@Obineg said:
one reason why i find it "strange" is that it causes an inconsistency between the externals paradigm and the patch paradigm, since you cant have inlets in your abstractions which takes both signals and messages.
In fact, you can connect a control to a signal-rate inlet~.
This abstraction is kind of dumb, but it makes the point:
Then, here, the left-hand side patches random numbers (generated in the control domain) into the slot defined by the signal-rate [inlet~]. And, the right-hand side patches a signal-rate LFO. They both work.
What would not work is to patch a control and a signal in simultaneously: the signal will overwrite the control.
about your example... no idea how that same implementation would perform in pd? but in max, if you´d cut off a signal objects from DSP, for example by shutting down a subcircuit, the last value of the now stopped signal would remain in the input buffer of all connected objects.
It appears that, when you connect nothing to [inlet~], it already holds its last value and doesn't reset. You can test that, in the sample patch above, by deleting the signal connection into the right-hand side instance of the 0529 abstraction. If it went to 0, then the right channel would be silent.

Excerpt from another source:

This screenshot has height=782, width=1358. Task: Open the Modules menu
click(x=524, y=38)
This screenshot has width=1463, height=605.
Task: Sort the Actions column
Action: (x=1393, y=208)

Instead, it holds frequency.
So it seems it already works as you specify. (That's different from what whale-av said -- which is understandable -- as others point out, Pd help patches lost some key details so it's easy to get confused about this kind of fine print.)
This also means that there really is no reliable way to tell if something is connected or not. You can specify an initial value for the [inlet~], but if you connect something and then delete the connection, this initial value will be lost and not reset.